WHAT NEEDS TO BE DONE:
Please return, word for word, only the lines between the one holding "Select the imaxmelbourne.com.au" and the one holding "Click the caption", inclusive.

Data records:
<<<<

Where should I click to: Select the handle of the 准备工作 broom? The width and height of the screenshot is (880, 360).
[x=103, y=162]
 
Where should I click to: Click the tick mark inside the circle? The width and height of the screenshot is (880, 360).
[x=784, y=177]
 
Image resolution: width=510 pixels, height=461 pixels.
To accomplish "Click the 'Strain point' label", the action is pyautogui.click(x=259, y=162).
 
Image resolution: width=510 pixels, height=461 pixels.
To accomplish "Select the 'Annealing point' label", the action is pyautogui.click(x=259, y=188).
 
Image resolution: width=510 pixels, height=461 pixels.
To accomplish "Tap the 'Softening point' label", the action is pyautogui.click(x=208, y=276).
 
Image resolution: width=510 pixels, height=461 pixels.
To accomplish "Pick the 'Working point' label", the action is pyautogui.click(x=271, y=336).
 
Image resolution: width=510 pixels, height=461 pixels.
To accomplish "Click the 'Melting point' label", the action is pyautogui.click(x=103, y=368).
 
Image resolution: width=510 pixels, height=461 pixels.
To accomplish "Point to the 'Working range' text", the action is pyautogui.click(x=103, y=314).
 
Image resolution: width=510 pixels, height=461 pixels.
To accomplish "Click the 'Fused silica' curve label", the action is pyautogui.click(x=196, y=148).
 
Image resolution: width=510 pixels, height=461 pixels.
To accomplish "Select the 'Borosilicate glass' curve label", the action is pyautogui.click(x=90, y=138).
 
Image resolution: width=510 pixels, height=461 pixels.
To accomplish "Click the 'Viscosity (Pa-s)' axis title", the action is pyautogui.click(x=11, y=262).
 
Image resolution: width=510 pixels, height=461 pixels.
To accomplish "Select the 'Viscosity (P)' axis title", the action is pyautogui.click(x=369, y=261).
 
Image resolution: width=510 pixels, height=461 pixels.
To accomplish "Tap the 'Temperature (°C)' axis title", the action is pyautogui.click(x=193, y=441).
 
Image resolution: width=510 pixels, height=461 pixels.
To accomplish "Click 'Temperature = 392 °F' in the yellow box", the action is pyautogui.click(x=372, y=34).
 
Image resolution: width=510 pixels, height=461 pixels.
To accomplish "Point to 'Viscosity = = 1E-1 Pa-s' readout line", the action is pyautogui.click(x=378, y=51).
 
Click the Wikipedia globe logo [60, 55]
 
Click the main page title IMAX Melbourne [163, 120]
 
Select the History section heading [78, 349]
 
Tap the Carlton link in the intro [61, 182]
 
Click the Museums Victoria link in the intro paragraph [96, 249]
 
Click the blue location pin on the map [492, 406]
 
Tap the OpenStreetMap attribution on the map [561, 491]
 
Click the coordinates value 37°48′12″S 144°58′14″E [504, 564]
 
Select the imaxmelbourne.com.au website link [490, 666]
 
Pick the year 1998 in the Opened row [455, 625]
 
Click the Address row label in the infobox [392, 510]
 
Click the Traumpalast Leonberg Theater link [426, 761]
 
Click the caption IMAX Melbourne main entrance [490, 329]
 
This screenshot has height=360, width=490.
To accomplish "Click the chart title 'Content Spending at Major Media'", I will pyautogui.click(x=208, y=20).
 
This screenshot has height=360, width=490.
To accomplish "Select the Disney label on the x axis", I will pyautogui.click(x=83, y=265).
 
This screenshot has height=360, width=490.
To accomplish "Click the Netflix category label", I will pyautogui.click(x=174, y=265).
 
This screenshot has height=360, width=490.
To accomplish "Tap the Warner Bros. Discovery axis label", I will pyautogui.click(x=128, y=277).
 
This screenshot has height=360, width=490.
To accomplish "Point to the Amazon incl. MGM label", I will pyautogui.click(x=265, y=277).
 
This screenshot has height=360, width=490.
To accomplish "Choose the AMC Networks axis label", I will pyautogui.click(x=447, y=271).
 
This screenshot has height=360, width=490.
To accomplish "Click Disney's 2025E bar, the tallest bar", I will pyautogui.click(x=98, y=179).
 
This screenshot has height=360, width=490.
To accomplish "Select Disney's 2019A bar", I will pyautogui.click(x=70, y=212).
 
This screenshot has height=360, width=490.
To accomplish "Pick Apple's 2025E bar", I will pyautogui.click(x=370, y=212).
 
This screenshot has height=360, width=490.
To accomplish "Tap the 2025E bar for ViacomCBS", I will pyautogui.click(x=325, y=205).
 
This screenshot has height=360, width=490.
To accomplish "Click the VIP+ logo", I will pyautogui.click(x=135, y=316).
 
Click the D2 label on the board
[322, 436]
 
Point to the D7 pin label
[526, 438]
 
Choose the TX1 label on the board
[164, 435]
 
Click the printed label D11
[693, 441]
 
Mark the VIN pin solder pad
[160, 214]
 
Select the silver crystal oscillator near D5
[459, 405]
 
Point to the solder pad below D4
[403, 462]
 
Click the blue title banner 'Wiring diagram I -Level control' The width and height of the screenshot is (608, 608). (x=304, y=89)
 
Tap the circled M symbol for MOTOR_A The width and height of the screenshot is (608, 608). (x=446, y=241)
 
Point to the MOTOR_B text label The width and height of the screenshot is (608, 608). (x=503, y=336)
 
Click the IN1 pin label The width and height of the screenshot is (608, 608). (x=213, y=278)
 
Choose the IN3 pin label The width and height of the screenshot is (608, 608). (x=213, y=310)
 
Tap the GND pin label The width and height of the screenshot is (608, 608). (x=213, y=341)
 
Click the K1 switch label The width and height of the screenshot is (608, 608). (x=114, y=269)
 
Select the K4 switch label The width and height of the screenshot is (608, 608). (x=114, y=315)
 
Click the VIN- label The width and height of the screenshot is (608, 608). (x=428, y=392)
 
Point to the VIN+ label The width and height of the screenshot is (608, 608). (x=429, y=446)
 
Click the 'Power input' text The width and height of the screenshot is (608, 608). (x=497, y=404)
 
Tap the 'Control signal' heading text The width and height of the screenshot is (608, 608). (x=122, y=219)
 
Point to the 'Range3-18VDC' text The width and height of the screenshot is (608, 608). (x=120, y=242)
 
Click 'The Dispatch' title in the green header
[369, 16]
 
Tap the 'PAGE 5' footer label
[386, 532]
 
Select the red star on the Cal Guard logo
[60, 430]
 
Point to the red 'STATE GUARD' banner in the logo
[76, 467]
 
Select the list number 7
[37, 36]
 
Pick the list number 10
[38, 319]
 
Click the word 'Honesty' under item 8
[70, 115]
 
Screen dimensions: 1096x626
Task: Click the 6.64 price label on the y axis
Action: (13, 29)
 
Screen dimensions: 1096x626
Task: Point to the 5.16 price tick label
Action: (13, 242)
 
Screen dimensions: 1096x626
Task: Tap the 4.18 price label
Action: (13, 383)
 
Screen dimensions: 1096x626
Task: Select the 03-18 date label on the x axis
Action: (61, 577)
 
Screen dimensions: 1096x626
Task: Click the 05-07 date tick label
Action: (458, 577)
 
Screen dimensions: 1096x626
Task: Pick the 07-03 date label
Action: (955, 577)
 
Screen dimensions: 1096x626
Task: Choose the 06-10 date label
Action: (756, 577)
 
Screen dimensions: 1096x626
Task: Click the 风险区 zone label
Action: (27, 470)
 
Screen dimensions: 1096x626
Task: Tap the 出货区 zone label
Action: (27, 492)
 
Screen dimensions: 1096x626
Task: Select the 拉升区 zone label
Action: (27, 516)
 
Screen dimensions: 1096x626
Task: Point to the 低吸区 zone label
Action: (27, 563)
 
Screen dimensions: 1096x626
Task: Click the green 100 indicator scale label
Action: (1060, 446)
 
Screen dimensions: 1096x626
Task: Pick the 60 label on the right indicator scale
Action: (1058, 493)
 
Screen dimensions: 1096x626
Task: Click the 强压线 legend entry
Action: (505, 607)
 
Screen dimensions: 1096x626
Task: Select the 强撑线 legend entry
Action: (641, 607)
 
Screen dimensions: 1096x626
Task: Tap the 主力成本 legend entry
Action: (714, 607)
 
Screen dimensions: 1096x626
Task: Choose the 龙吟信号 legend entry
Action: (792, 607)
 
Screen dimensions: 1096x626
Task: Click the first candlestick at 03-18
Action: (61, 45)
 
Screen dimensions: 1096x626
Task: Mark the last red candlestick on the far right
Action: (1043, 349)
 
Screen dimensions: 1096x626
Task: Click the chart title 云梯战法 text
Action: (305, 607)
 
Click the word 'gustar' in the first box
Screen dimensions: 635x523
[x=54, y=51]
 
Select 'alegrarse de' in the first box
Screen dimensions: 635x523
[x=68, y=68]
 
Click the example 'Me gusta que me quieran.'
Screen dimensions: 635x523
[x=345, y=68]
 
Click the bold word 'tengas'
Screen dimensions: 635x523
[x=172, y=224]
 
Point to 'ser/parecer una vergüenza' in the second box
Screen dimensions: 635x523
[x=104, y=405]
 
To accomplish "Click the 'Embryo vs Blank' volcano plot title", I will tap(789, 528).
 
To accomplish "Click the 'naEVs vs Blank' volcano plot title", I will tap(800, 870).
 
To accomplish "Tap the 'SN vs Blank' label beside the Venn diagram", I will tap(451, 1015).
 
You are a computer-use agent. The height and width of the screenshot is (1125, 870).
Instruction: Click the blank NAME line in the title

>>>>

COMPLETED TASK:
Select the imaxmelbourne.com.au website link [490, 666]
 
Pick the year 1998 in the Opened row [455, 625]
 
Click the Address row label in the infobox [392, 510]
 
Click the Traumpalast Leonberg Theater link [426, 761]
 
Click the caption IMAX Melbourne main entrance [490, 329]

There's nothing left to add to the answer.